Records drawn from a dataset
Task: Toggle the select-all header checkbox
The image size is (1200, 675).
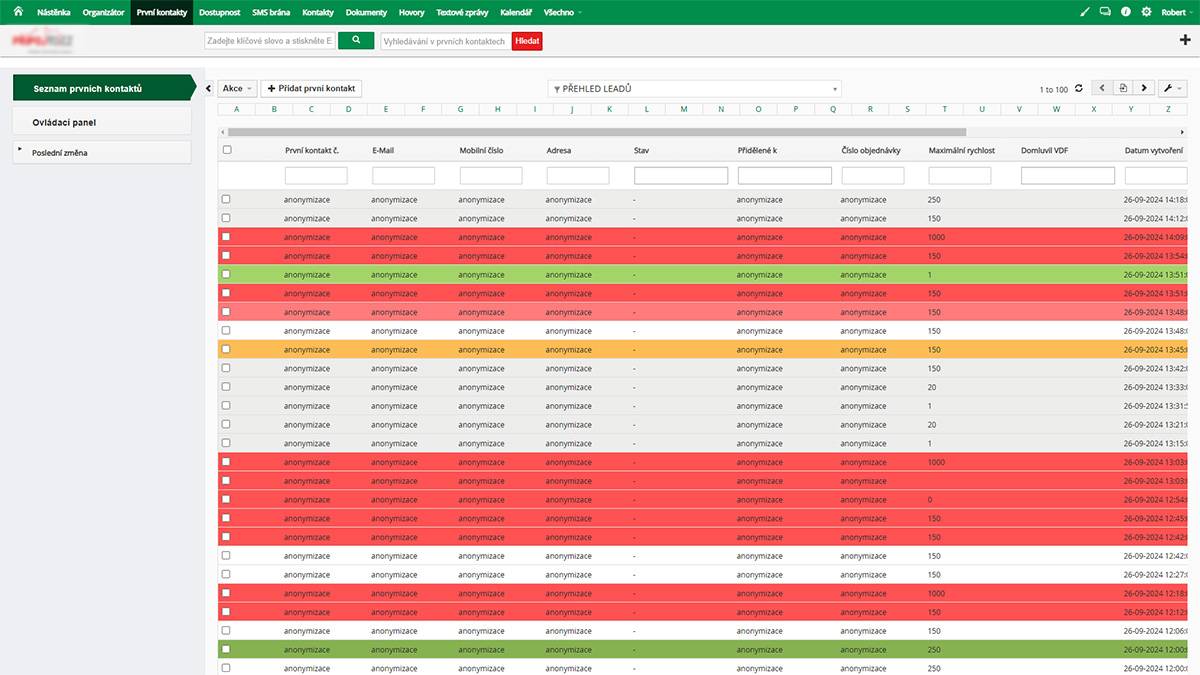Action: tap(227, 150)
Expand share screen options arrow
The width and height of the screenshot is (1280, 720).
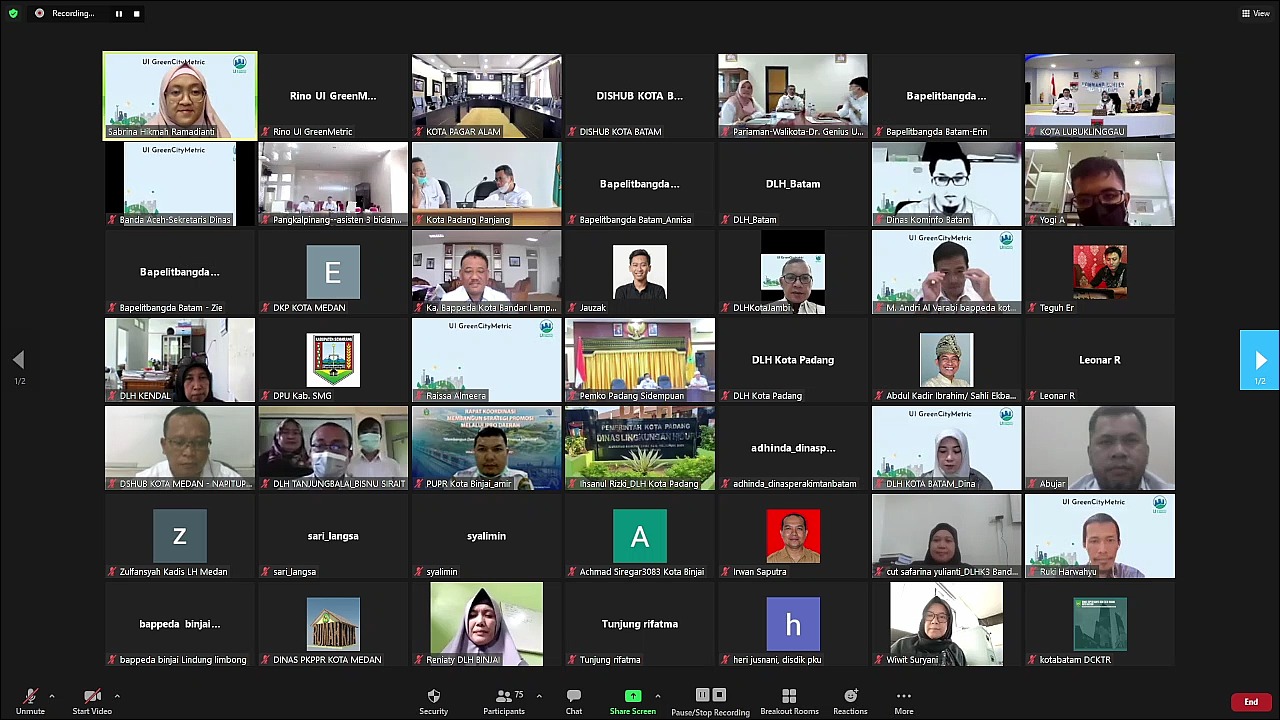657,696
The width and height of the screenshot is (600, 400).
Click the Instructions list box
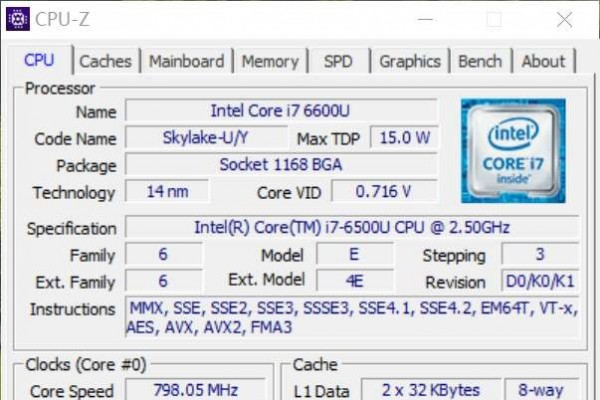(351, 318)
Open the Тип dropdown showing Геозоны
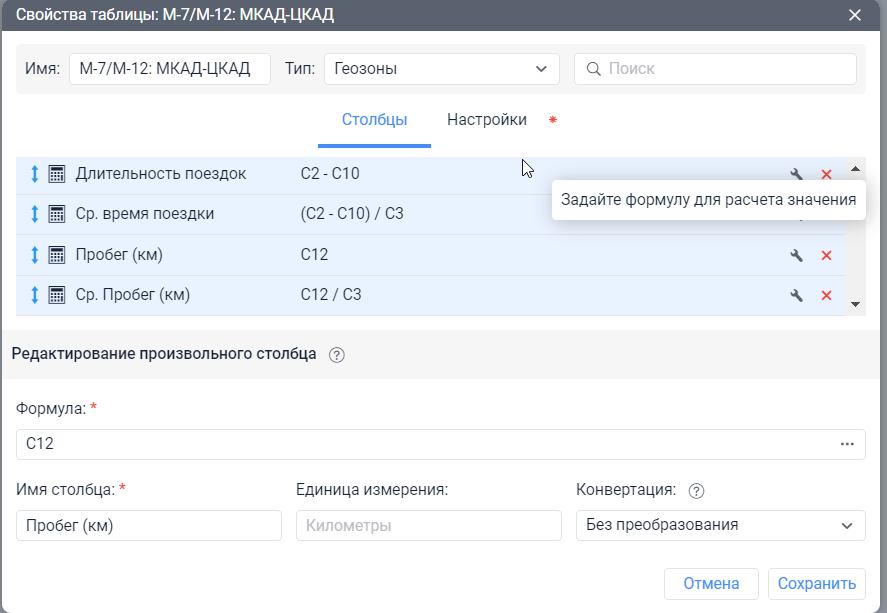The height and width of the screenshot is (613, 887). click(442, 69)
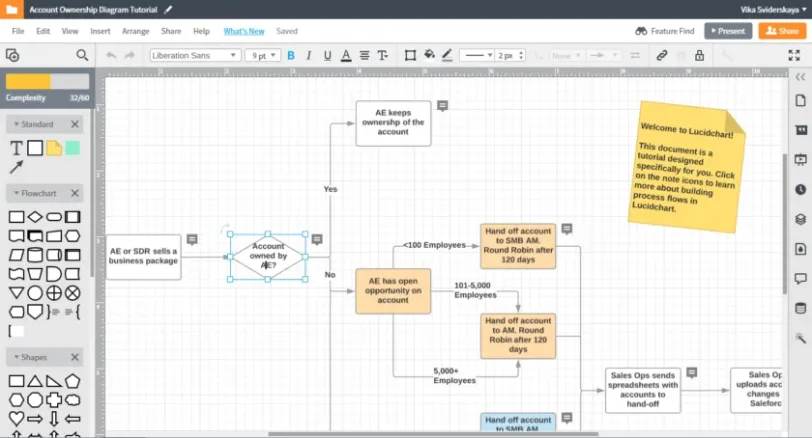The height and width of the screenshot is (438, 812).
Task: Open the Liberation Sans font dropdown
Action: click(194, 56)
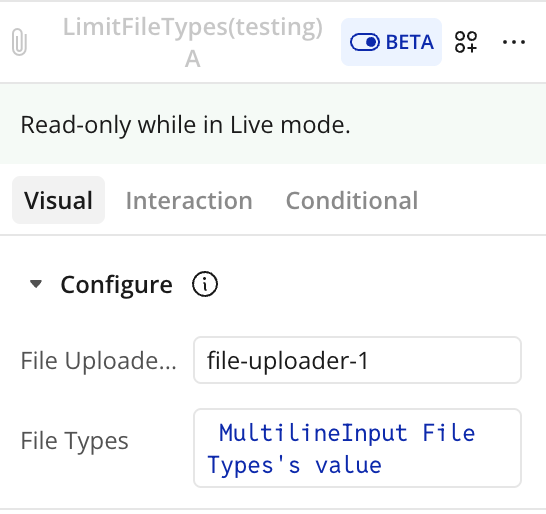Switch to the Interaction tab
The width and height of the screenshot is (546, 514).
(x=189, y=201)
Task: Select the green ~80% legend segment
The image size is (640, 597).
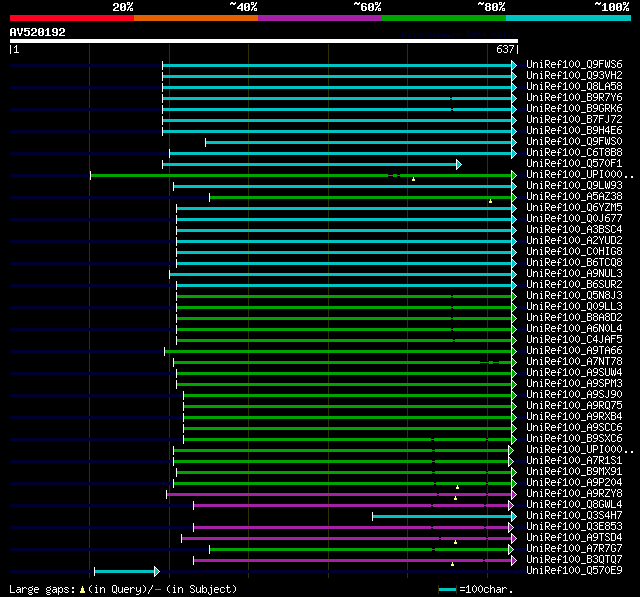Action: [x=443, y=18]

> _PROBLEM REQUIREMENTS_
Starting with the top line, write out all the data above exactly; keep the pictures out.

> _SOLUTION TO THE EXERCISE_
Task: Toggle the select-all header checkbox
The image size is (1200, 675).
Action: tap(227, 150)
Expand share screen options arrow
The width and height of the screenshot is (1280, 720).
657,696
The width and height of the screenshot is (600, 400).
Click the Instructions list box
(351, 318)
Open the Тип dropdown showing Геозоны
The height and width of the screenshot is (613, 887). click(442, 69)
The height and width of the screenshot is (438, 812).
Task: Open the Liberation Sans font dropdown
Action: click(194, 56)
Switch to the Interaction tab
The width and height of the screenshot is (546, 514).
(x=189, y=201)
Task: Select the green ~80% legend segment
The image size is (640, 597).
Action: [x=443, y=18]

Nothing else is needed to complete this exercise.